To do
Please repeat only the lines below starting at the line that holds "Instruction: Clear the" and ending at the line that holds "The height and width of the screenshot is (2204, 542).", exactly, with both of those lines included and every picture omitted.

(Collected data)
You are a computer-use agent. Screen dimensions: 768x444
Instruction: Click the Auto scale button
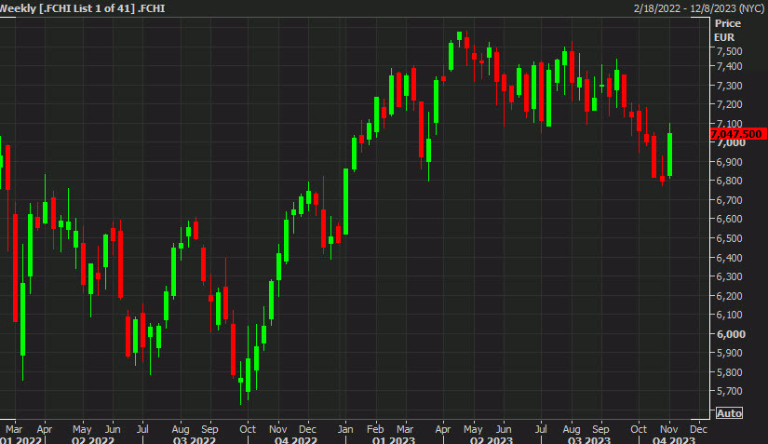coord(729,413)
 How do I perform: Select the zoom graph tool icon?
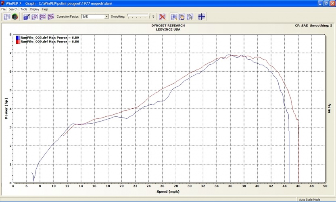pos(174,17)
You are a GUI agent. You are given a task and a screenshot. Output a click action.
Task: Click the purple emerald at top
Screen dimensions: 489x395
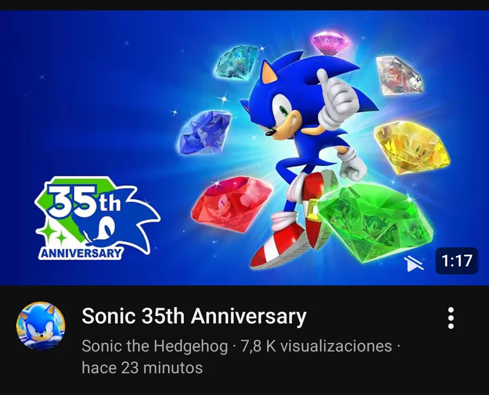(331, 42)
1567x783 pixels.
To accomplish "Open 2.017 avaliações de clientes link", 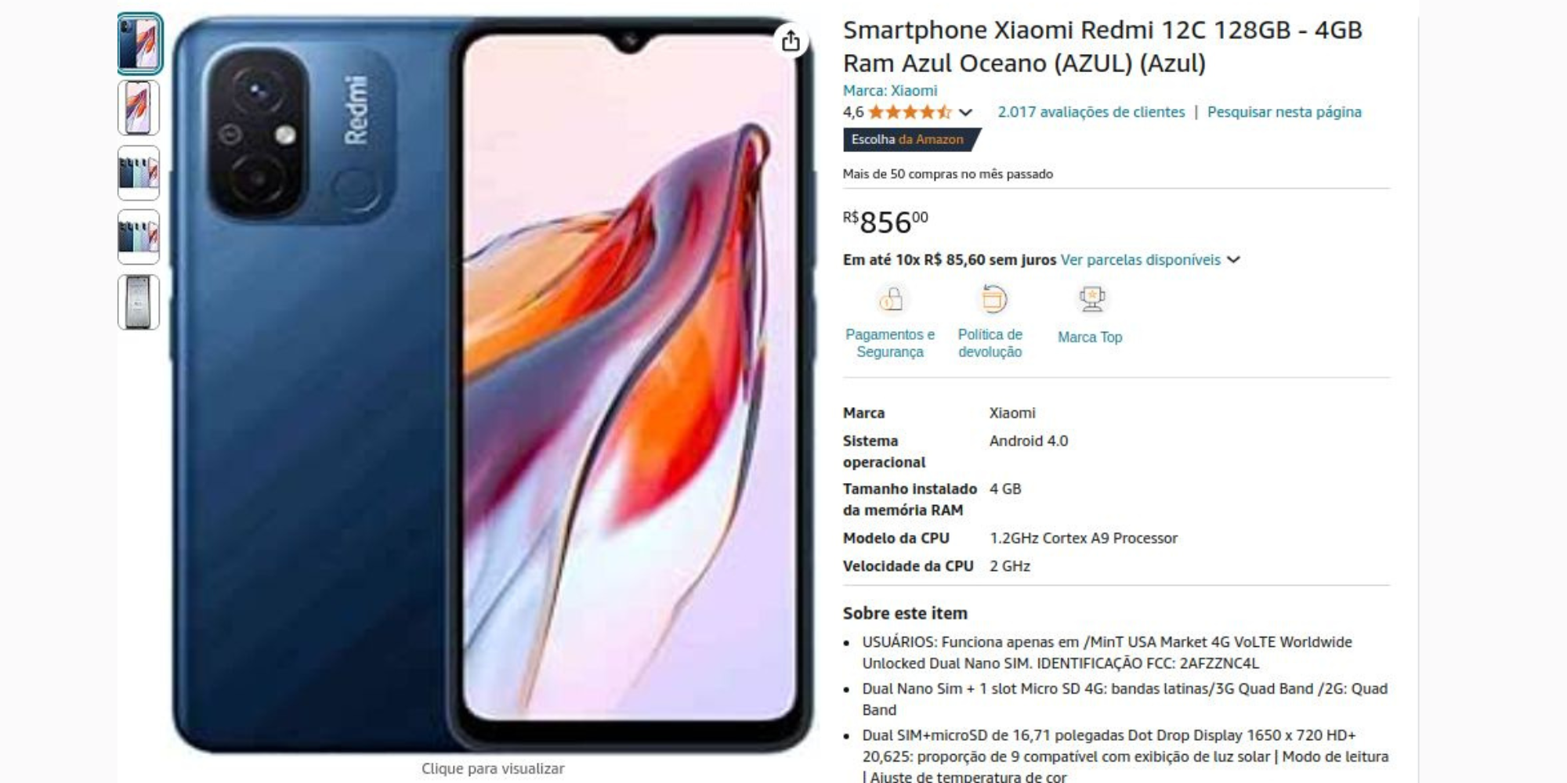I will point(1091,112).
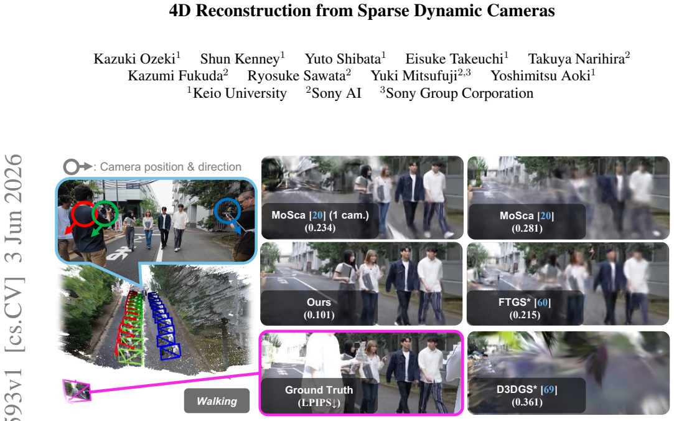Click the blue camera position circle
The width and height of the screenshot is (674, 421).
(x=228, y=211)
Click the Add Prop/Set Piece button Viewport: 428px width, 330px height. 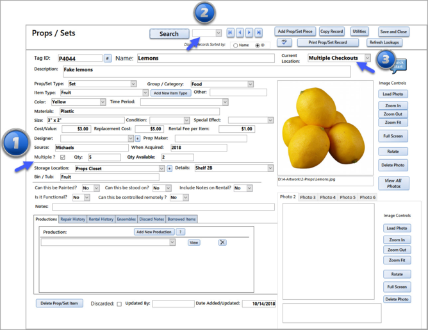pyautogui.click(x=295, y=31)
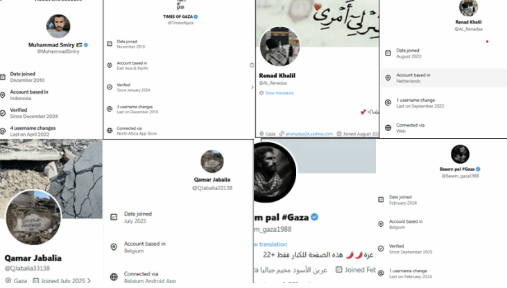Click the TIMES OF GAZA verified badge
Image resolution: width=507 pixels, height=288 pixels.
(x=196, y=17)
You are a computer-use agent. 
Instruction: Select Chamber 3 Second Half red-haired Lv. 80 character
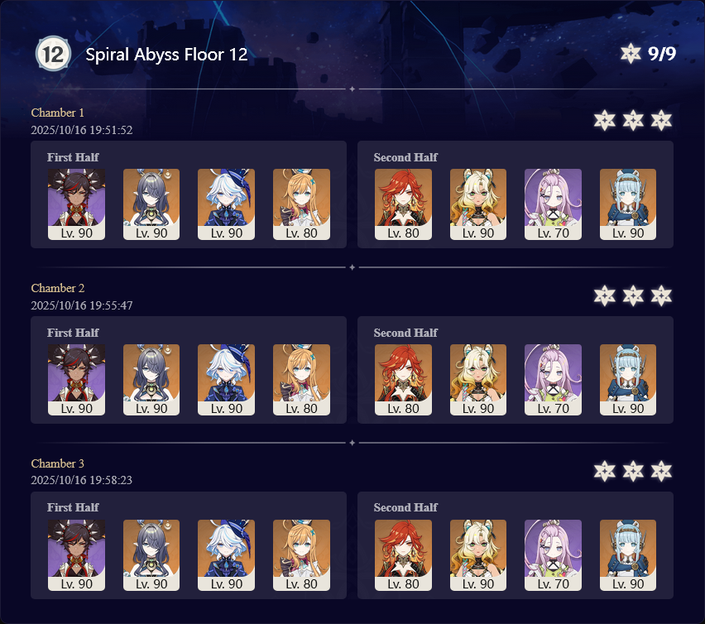[x=403, y=554]

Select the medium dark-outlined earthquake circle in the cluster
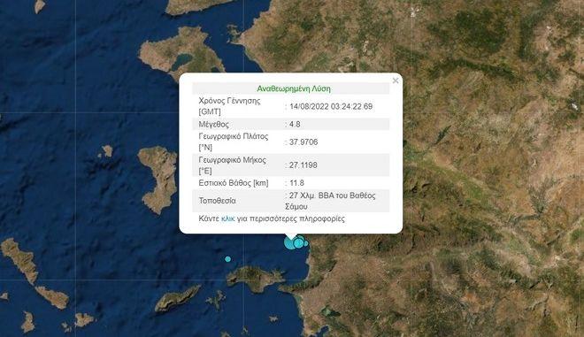tap(298, 243)
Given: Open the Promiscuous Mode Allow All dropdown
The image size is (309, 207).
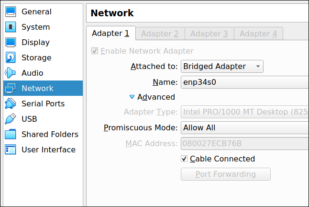Looking at the screenshot, I should [x=245, y=127].
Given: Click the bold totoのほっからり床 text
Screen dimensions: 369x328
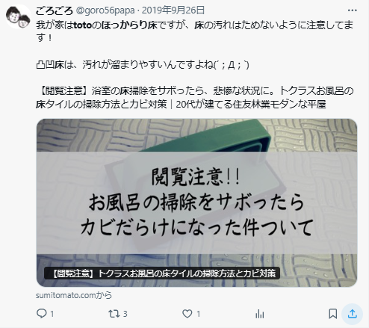Looking at the screenshot, I should (x=115, y=25).
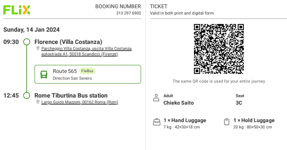The height and width of the screenshot is (150, 287).
Task: Click the location pin beside Parcheggio Villa Costanza
Action: tap(38, 48)
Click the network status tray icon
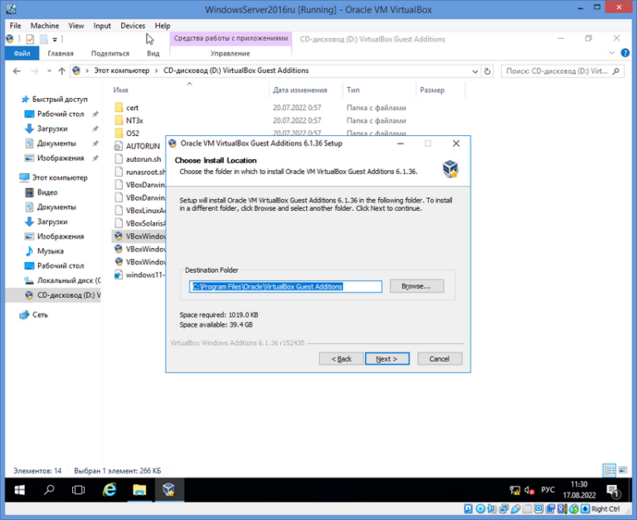Screen dimensions: 637x520 coord(513,489)
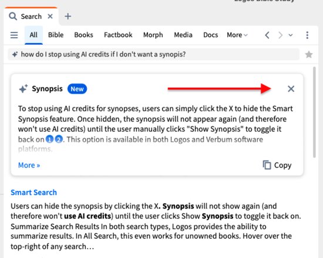Expand the history dropdown chevron
This screenshot has height=258, width=323.
291,35
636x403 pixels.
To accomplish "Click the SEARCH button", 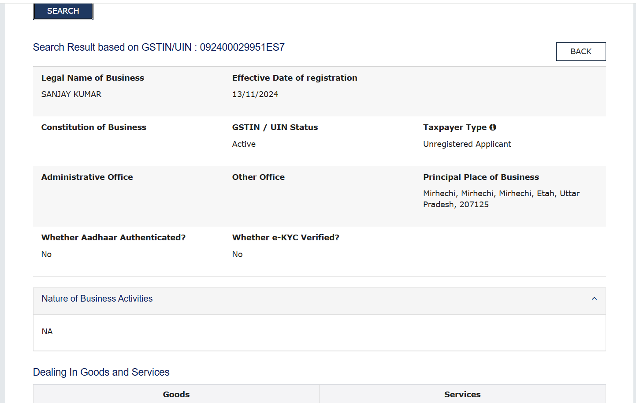I will (x=63, y=11).
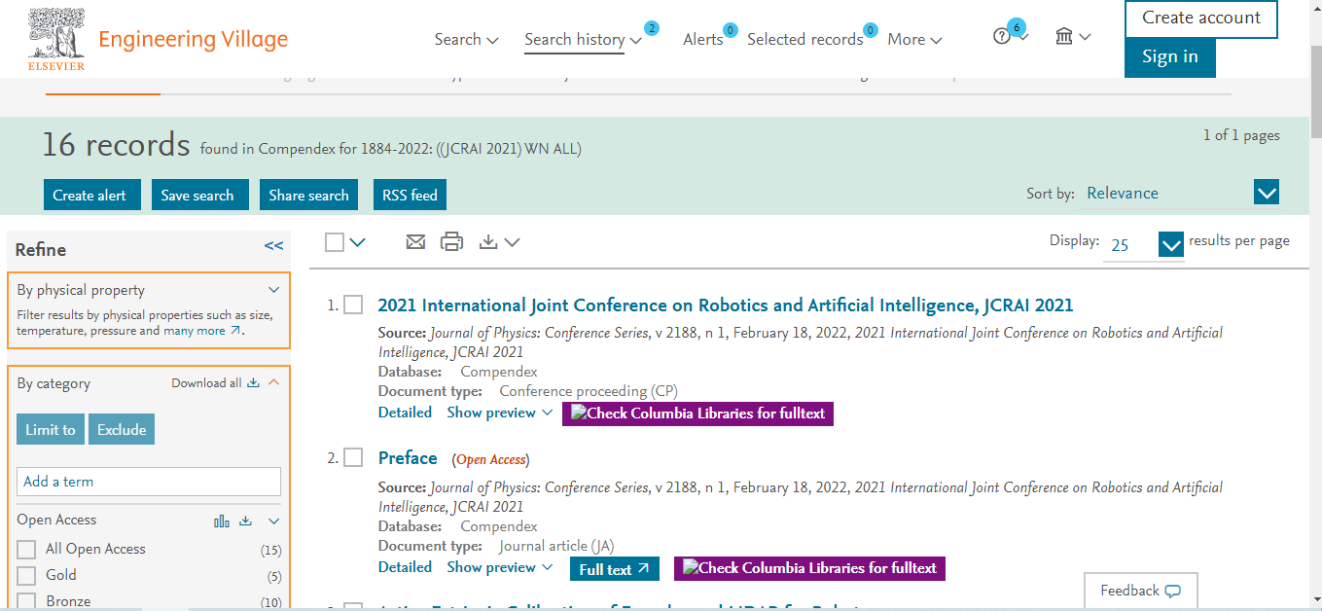Open the Sort by Relevance dropdown
1322x611 pixels.
pos(1266,193)
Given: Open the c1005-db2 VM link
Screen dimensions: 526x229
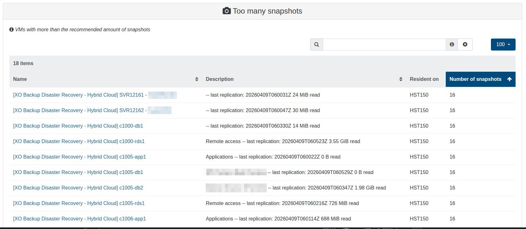Looking at the screenshot, I should (x=78, y=188).
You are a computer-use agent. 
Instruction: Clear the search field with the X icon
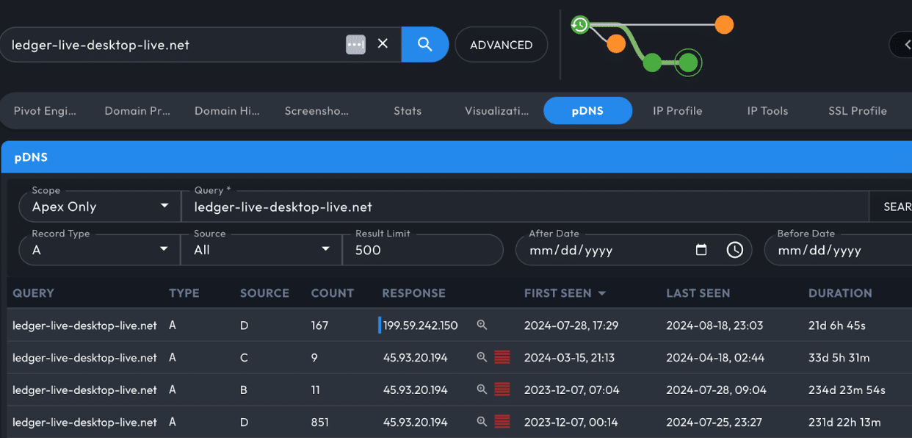coord(382,43)
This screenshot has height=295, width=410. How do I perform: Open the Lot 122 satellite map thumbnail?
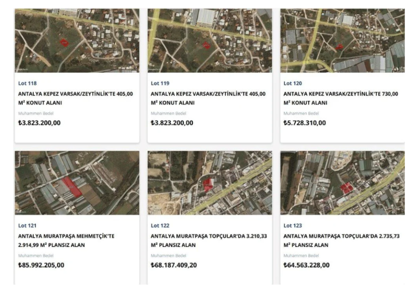(x=210, y=183)
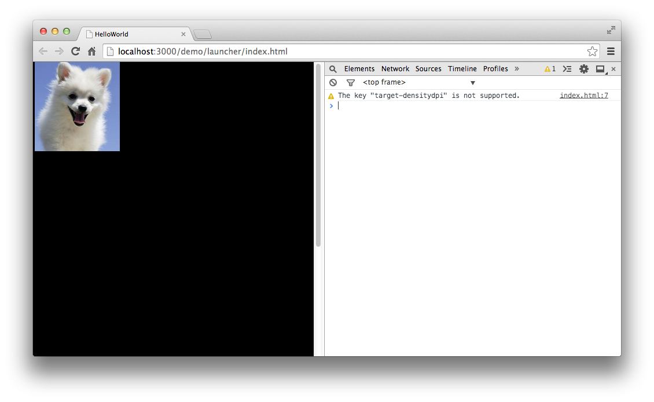Change DevTools dock side

600,69
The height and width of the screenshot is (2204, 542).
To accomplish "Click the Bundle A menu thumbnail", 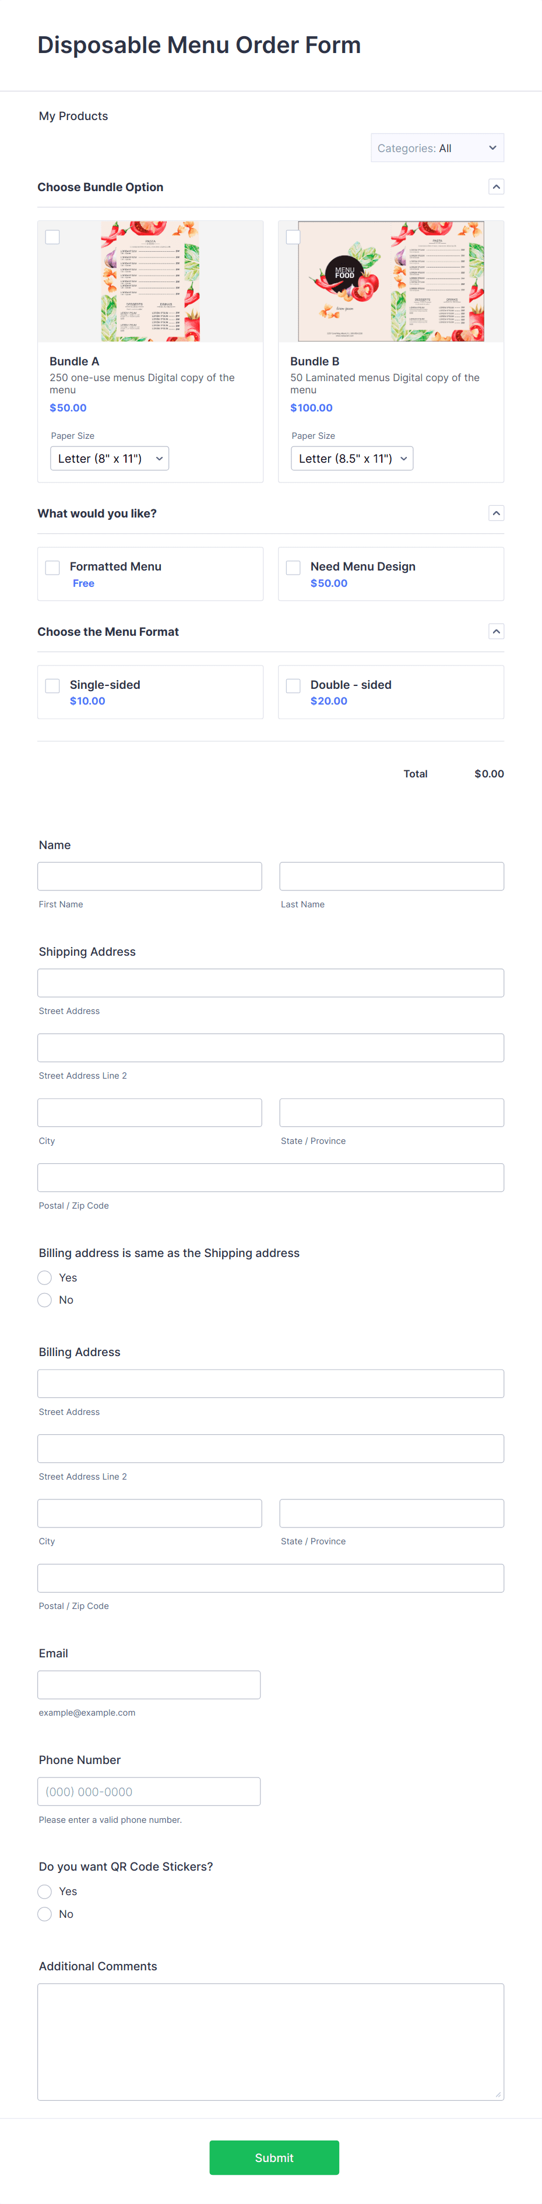I will tap(150, 281).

Result of this task
Instruction: Clear the search field with the X icon
coord(382,43)
This screenshot has height=295, width=410. How do I perform: Open the Lot 122 satellite map thumbnail?
(x=210, y=183)
Change DevTools dock side

600,69
The height and width of the screenshot is (2204, 542).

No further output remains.